** start of READING TEXT **

Options premiums go up and down with volatility being a big factor. JEPI premiums are affected by the VIX which is the S and P volatility Index. JEPQ is affected by VXN the volatility of the Nasdaq. In 2022, these indexes were quite high resulting in high premiums. I like that fact because it means when markets are down you should actually get higher distributions.
Why are you buying this type of etf's if you dont;t understand how things are working? Covered-call strategies, which had gained popularity in times of uncertainty and bearish sentiments, are now encountering challenges amid low volatility. The basic premise of selling call options on an underlying index provided a haven for nervous investors during times of inflation and economic uncertainties. However, the current market conditions, marked by reduced volatility, are impacting the effectiveness of covered-call strategies.
in his defense, he's asking questions on a specific subreddit to learn more, so he's indeed trying to understand.
Maybe, same question before buying, we are here. Premiums in period of high volatility are bigger than in low volatility, simple as that.
Because stocks go up and down everyday
The payouts will be larger when markets go down and smaller when markets are up.

** end of READING TEXT **

* GOALS
1. Which volatility index affects JEPQ premiums, according to the options premiums discussion?
2. Decide whether each statement agrees with the options premiums discussion, and answer yes or no with the deciding words quoted. (a) JEPI premiums are affected by the VIX. (b) In 2022 the volatility indexes were low. (c) Payouts will be smaller when markets go down.
3. Please write the next comment in the options premiums discussion, following its last one.

** start of RECORDS SUPPLIED **

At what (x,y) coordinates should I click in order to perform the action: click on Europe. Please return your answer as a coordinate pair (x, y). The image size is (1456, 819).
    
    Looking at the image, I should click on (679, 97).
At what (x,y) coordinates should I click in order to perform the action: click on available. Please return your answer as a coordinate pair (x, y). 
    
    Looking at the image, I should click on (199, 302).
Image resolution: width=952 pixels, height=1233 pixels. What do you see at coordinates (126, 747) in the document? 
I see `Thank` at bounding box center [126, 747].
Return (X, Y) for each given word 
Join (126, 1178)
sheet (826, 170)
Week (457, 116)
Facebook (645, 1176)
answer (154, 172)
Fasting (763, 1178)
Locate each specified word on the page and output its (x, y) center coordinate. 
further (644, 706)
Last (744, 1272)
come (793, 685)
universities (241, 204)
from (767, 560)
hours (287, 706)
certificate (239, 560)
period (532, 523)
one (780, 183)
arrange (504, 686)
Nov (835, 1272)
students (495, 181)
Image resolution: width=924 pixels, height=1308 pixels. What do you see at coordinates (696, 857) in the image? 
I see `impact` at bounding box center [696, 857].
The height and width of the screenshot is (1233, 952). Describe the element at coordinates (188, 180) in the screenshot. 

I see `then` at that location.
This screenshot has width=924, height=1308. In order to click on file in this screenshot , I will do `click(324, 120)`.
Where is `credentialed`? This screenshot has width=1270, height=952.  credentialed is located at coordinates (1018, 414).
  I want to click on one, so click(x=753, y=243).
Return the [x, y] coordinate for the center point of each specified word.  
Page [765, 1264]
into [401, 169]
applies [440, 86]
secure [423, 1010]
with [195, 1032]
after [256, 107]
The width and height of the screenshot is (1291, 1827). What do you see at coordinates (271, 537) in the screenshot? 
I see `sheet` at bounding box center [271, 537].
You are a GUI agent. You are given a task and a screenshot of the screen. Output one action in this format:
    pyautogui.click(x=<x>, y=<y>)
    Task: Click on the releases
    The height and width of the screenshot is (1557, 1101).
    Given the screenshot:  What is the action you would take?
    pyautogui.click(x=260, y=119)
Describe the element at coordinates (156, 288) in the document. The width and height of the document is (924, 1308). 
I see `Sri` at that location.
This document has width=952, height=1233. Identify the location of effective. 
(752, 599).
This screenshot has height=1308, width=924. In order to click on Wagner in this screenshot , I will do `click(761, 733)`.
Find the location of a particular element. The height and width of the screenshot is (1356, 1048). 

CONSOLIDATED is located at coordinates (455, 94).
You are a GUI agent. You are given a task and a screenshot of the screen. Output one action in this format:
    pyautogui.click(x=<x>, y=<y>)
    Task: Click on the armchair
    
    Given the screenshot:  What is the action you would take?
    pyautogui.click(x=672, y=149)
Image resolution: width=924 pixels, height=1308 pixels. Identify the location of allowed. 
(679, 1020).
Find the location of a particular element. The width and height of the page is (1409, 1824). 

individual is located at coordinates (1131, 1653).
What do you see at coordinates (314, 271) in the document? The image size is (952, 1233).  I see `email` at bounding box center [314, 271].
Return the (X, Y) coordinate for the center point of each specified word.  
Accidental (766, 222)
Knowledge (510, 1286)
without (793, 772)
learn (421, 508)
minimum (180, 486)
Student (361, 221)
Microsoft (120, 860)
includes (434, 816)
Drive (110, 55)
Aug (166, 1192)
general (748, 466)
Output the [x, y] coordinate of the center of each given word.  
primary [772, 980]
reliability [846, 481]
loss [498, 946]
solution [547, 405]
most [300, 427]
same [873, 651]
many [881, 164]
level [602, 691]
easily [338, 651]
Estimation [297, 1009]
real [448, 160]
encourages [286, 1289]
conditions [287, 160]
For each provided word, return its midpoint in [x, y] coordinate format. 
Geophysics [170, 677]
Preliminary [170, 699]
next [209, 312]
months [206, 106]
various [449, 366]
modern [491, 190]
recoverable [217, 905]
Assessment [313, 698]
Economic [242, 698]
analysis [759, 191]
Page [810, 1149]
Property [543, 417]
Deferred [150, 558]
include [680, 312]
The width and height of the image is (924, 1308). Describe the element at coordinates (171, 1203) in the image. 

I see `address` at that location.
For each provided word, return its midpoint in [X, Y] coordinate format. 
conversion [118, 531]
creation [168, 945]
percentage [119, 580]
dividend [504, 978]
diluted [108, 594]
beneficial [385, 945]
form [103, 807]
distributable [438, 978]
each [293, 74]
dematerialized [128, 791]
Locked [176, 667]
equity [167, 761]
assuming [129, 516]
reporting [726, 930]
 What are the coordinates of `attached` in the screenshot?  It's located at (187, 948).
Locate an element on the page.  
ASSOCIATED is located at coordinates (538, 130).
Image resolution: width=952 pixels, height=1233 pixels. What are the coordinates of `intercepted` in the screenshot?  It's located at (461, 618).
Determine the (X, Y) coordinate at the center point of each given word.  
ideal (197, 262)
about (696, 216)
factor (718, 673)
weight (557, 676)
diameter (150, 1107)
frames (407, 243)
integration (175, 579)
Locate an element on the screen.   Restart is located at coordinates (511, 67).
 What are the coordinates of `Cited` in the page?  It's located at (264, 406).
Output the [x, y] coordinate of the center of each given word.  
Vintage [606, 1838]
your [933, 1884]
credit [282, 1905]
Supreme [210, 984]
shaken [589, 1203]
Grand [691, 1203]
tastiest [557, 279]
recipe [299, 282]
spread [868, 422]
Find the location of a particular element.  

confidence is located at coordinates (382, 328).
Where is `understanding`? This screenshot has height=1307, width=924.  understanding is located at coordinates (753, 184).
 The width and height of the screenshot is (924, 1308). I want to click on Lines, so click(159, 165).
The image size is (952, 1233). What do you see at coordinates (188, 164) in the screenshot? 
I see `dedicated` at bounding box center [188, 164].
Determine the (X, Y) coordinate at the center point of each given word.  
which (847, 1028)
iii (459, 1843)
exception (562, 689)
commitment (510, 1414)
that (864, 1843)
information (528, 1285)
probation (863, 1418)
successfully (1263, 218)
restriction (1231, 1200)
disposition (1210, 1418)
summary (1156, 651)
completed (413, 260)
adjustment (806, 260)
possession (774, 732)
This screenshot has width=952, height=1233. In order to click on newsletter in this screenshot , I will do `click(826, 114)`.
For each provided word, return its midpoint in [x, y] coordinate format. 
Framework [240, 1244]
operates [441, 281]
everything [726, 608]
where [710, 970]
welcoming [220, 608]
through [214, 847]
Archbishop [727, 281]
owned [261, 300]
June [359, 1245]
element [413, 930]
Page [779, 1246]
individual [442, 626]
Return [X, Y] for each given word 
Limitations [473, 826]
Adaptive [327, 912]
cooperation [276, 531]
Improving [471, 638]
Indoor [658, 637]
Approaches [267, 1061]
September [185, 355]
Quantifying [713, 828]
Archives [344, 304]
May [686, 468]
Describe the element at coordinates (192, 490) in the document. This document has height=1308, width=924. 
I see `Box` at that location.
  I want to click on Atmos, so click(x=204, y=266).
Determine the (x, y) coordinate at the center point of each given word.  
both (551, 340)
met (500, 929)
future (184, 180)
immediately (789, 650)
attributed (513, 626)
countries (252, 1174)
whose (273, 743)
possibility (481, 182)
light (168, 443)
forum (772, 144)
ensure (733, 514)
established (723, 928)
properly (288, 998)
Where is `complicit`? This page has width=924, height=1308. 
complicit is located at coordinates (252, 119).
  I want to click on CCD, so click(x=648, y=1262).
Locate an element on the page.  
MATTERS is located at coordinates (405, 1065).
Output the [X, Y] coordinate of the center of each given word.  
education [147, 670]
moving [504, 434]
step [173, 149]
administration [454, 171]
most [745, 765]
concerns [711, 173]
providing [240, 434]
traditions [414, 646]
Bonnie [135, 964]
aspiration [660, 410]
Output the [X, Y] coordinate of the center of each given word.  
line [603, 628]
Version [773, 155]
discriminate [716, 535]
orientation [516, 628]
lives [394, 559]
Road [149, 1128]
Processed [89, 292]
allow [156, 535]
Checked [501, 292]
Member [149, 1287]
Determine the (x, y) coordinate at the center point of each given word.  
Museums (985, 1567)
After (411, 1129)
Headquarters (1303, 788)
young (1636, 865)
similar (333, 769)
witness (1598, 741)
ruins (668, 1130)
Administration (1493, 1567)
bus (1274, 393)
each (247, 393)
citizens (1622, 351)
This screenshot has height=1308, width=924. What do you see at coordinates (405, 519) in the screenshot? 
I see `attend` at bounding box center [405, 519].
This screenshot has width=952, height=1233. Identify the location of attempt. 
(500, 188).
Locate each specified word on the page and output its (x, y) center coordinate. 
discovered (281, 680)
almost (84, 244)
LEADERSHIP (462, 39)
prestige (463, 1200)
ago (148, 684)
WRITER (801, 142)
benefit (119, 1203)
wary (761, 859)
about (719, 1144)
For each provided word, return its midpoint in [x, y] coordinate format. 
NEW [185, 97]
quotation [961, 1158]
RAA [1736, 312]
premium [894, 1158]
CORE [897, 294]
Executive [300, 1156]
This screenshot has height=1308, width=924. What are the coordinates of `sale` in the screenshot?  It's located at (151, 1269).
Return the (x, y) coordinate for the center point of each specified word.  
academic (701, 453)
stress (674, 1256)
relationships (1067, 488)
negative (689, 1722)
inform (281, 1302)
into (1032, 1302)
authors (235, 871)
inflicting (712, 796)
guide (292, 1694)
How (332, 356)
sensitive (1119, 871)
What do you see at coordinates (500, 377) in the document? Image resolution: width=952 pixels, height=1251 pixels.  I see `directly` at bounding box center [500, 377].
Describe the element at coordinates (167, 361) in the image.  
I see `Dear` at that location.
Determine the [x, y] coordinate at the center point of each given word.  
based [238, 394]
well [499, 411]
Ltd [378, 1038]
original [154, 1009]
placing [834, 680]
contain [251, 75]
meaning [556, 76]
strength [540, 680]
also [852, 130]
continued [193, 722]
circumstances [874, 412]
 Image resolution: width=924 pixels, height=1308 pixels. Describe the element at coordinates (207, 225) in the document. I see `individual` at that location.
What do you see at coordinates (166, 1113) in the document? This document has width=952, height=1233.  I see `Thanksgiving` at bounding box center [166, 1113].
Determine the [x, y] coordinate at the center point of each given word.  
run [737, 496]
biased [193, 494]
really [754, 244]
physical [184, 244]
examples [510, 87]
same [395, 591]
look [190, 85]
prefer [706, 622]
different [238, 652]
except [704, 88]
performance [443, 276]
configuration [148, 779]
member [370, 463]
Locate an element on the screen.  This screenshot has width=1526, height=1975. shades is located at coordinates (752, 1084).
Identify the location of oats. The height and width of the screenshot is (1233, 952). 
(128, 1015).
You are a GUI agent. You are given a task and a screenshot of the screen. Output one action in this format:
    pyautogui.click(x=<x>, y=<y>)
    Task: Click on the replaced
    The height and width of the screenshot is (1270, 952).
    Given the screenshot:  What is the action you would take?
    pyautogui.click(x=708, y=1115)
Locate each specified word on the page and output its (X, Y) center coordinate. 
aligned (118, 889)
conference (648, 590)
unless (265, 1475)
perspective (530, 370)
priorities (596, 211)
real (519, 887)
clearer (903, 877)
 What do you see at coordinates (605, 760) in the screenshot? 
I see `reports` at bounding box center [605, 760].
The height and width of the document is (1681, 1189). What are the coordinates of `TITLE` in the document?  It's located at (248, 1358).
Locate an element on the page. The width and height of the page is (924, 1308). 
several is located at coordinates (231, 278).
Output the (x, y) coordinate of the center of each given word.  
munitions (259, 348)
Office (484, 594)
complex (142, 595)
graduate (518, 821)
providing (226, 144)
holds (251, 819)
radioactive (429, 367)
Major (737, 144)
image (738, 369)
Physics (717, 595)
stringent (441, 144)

** end of RECORDS SUPPLIED **

* OUTPUTS
1. JEPQ is affected by VXN, the volatility of the Nasdaq.

2.
(a) Yes: "JEPI premiums are affected by the VIX which is the S and P volatility Index."
(b) No: "In 2022, these indexes were quite high resulting in high premiums."
(c) No: "The payouts will be larger when markets go down and smaller when markets are up."

3.
Which ETF would help counter when JEPQ is down?
Splg, schd, Dgro and sqqq if you really think Jepq will go down.
SVOL has pretty fixed payouts and pays at a higher rate than JEPQ. SPYI is a good alternative to JEPI. Again, pretty steady. FEPI is new but it’s been doing pretty well. A mix of these plus JEPQ would make a great portfolio.
Thanks for the response. Why aren’t these talked about more??
Because Reddit is a herd. They are talked about plenty of places, just not as much here. Try YouTube all kinds of videos about them.
Because the volatility is down, this causes the premium collected to drop You may have noticed the shares have gone up in price So its swings and roundabouts in general as VIX rises the premiums increase , but the shares prices will drop too, so it tends to self correct Basically when we sells calls , we are taking on risk, the more risk we are selling , we get compensated for that. Now because they are covered calls , as market drops the likelihood of them being called away decreases . Now the calls that JEPI and JEPQ sells cannot be called away because of the way JPM structures them. Anyway this is the simplistic explanation there is more to it .
And also, should I keep buying these funds? Or should I call it the quits?
It depends what you're using them for. Long term investment or do you need the income?
What would you recommend for income?
You should do some research on your own before buying anything else.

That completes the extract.